▼▼▼

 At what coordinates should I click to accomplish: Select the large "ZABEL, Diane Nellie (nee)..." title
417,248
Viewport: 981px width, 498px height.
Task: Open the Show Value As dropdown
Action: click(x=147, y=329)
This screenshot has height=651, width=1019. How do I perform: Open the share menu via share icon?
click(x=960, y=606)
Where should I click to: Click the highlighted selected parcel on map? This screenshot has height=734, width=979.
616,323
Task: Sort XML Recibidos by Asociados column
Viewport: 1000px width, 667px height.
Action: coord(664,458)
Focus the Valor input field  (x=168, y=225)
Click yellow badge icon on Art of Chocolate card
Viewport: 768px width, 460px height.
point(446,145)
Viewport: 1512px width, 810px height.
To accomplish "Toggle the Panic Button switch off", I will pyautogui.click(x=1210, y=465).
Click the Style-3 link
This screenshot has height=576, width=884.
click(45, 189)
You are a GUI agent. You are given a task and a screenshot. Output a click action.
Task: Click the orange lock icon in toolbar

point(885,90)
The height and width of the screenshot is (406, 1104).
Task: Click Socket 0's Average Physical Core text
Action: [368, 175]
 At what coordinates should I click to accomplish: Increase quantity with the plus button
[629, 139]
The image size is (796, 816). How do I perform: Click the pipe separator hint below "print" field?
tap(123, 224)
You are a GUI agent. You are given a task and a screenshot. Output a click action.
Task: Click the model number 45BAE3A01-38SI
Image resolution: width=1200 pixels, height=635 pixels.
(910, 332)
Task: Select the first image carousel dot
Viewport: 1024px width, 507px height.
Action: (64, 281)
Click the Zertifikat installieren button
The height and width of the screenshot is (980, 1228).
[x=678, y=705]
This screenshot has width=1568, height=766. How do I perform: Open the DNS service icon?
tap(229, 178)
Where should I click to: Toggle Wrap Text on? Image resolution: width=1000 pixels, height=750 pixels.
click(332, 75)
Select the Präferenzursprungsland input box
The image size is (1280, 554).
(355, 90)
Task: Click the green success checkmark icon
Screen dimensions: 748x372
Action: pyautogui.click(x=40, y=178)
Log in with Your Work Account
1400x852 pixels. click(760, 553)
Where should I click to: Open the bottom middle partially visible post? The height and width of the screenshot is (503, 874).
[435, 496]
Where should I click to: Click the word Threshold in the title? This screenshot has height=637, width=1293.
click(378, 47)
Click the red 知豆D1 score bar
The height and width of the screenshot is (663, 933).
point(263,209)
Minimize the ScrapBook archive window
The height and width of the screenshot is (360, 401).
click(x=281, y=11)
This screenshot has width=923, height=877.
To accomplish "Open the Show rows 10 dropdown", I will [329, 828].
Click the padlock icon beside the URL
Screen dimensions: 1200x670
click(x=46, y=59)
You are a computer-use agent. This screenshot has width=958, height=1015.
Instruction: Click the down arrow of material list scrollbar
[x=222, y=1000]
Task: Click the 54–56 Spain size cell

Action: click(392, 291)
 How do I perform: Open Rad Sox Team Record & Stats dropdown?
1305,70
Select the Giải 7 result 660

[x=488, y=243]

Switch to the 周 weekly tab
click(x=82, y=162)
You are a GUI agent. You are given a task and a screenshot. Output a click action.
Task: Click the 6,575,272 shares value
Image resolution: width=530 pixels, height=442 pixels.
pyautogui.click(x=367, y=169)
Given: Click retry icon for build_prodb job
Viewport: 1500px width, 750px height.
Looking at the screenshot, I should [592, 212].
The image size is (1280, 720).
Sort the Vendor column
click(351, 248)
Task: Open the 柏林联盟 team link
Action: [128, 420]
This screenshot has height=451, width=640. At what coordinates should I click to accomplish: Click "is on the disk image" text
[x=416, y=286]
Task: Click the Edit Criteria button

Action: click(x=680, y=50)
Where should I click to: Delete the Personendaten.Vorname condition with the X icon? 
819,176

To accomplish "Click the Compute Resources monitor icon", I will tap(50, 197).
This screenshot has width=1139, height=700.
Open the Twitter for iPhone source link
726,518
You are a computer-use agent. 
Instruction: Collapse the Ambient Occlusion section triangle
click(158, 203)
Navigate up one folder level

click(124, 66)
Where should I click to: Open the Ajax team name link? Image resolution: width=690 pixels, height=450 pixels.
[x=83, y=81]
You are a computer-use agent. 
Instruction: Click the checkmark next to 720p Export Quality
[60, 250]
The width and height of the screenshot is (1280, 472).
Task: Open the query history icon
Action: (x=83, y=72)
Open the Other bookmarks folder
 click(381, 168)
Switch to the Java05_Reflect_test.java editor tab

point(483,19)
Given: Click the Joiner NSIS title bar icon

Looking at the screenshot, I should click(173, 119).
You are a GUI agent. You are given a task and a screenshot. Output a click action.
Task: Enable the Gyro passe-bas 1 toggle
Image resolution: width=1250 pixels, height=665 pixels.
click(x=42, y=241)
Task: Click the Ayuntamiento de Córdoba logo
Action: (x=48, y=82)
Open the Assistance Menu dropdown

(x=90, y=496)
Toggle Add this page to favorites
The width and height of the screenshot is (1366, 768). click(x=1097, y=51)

▲▲▲

PROBLEM TO WORK ON — Send back all of the material exactly as given.

RESPONSE BELOW —
 At what coordinates should I click to accomplish: Select the large "ZABEL, Diane Nellie (nee)..." title
417,248
Viewport: 981px width, 498px height.
Task: Open the Show Value As dropdown
Action: click(x=147, y=329)
This screenshot has height=651, width=1019. How do I perform: Open the share menu via share icon?
click(x=960, y=606)
Where should I click to: Click the highlighted selected parcel on map? This screenshot has height=734, width=979.
616,323
Task: Sort XML Recibidos by Asociados column
Viewport: 1000px width, 667px height.
Action: coord(664,458)
Focus the Valor input field  (x=168, y=225)
Click yellow badge icon on Art of Chocolate card
Viewport: 768px width, 460px height.
point(446,145)
Viewport: 1512px width, 810px height.
To accomplish "Toggle the Panic Button switch off", I will pyautogui.click(x=1210, y=465).
Click the Style-3 link
This screenshot has height=576, width=884.
click(45, 189)
You are a GUI agent. You are given a task and a screenshot. Output a click action.
Task: Click the orange lock icon in toolbar

point(885,90)
The height and width of the screenshot is (406, 1104).
Task: Click Socket 0's Average Physical Core text
Action: [368, 175]
 At what coordinates should I click to accomplish: Increase quantity with the plus button
[629, 139]
The image size is (796, 816). How do I perform: Click the pipe separator hint below "print" field?
tap(123, 224)
You are a GUI agent. You are given a task and a screenshot. Output a click action.
Task: Click the model number 45BAE3A01-38SI
Image resolution: width=1200 pixels, height=635 pixels.
(910, 332)
Task: Select the first image carousel dot
Viewport: 1024px width, 507px height.
Action: (64, 281)
Click the Zertifikat installieren button
The height and width of the screenshot is (980, 1228).
[x=678, y=705]
This screenshot has width=1568, height=766. How do I perform: Open the DNS service icon?
tap(229, 178)
Where should I click to: Toggle Wrap Text on? Image resolution: width=1000 pixels, height=750 pixels.
click(332, 75)
Select the Präferenzursprungsland input box
The image size is (1280, 554).
(355, 90)
Task: Click the green success checkmark icon
Screen dimensions: 748x372
Action: pyautogui.click(x=40, y=178)
Log in with Your Work Account
1400x852 pixels. click(760, 553)
Where should I click to: Open the bottom middle partially visible post? The height and width of the screenshot is (503, 874).
[435, 496]
Where should I click to: Click the word Threshold in the title? This screenshot has height=637, width=1293.
click(378, 47)
Click the red 知豆D1 score bar
The height and width of the screenshot is (663, 933).
point(263,209)
Minimize the ScrapBook archive window
The height and width of the screenshot is (360, 401).
click(x=281, y=11)
This screenshot has width=923, height=877.
To accomplish "Open the Show rows 10 dropdown", I will [329, 828].
Click the padlock icon beside the URL
Screen dimensions: 1200x670
click(x=46, y=59)
You are a computer-use agent. This screenshot has width=958, height=1015.
Instruction: Click the down arrow of material list scrollbar
[x=222, y=1000]
Task: Click the 54–56 Spain size cell

Action: click(392, 291)
 How do I perform: Open Rad Sox Team Record & Stats dropdown?
1305,70
Select the Giải 7 result 660

[x=488, y=243]

Switch to the 周 weekly tab
click(x=82, y=162)
You are a GUI agent. You are given a task and a screenshot. Output a click action.
Task: Click the 6,575,272 shares value
Image resolution: width=530 pixels, height=442 pixels.
pyautogui.click(x=367, y=169)
Given: Click retry icon for build_prodb job
Viewport: 1500px width, 750px height.
Looking at the screenshot, I should [592, 212].
The image size is (1280, 720).
Sort the Vendor column
click(351, 248)
Task: Open the 柏林联盟 team link
Action: [128, 420]
This screenshot has height=451, width=640. At what coordinates should I click to accomplish: Click "is on the disk image" text
[x=416, y=286]
Task: Click the Edit Criteria button

Action: click(x=680, y=50)
Where should I click to: Delete the Personendaten.Vorname condition with the X icon? 
819,176

To accomplish "Click the Compute Resources monitor icon", I will tap(50, 197).
This screenshot has width=1139, height=700.
Open the Twitter for iPhone source link
726,518
You are a computer-use agent. 
Instruction: Collapse the Ambient Occlusion section triangle
click(158, 203)
Navigate up one folder level

click(124, 66)
Where should I click to: Open the Ajax team name link? Image resolution: width=690 pixels, height=450 pixels.
[x=83, y=81]
You are a computer-use agent. 
Instruction: Click the checkmark next to 720p Export Quality
[60, 250]
The width and height of the screenshot is (1280, 472).
Task: Open the query history icon
Action: (x=83, y=72)
Open the Other bookmarks folder
 click(381, 168)
Switch to the Java05_Reflect_test.java editor tab

point(483,19)
Given: Click the Joiner NSIS title bar icon

Looking at the screenshot, I should click(173, 119).
You are a GUI agent. You are given a task and a screenshot. Output a click action.
Task: Enable the Gyro passe-bas 1 toggle
Image resolution: width=1250 pixels, height=665 pixels.
click(x=42, y=241)
Task: Click the Ayuntamiento de Córdoba logo
Action: (x=48, y=82)
Open the Assistance Menu dropdown

(x=90, y=496)
Toggle Add this page to favorites
The width and height of the screenshot is (1366, 768). click(x=1097, y=51)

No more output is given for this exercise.